Exercise objective —
Print nothing but the lines below starting at the line that holds "You are a GUI agent. The screenshot is 1122×2576." and ending at the line that holds "Privacy Policy (1003, 2357)", including both, each exactly as written.

Exercise materials —
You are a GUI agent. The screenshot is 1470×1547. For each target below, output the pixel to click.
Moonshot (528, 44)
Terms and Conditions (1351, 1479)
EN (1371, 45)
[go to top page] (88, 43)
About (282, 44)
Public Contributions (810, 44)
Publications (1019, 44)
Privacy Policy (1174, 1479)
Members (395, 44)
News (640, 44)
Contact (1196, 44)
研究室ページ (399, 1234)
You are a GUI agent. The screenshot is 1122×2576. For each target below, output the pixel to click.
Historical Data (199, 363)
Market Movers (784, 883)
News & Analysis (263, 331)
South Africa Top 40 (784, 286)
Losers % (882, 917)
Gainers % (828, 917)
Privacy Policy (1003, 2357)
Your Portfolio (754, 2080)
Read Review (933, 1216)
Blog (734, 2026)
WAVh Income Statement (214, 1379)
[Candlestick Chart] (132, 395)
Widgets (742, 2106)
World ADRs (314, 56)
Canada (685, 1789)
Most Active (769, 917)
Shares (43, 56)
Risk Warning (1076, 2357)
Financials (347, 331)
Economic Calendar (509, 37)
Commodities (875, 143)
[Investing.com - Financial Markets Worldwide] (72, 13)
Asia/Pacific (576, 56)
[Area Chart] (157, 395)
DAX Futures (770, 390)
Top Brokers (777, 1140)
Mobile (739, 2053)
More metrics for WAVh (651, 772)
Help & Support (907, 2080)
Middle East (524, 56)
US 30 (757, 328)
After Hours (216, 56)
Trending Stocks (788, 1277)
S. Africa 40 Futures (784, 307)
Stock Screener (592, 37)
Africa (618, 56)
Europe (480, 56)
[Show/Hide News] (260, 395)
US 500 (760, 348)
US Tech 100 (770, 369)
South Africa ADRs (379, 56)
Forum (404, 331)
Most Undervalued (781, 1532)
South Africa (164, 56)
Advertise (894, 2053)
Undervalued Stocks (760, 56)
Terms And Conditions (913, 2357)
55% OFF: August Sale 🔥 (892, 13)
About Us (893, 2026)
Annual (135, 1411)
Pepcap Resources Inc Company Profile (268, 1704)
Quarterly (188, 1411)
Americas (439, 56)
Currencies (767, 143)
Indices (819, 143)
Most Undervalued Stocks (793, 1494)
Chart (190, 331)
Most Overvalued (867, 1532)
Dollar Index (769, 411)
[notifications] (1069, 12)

Output —
You are a GUI agent. The screenshot is 1122×2576. For each target below, output the pixel to click.
Historical Data (199, 363)
Market Movers (784, 883)
News & Analysis (263, 331)
South Africa Top 40 (784, 286)
Losers % (882, 917)
Gainers % (828, 917)
Privacy Policy (1003, 2357)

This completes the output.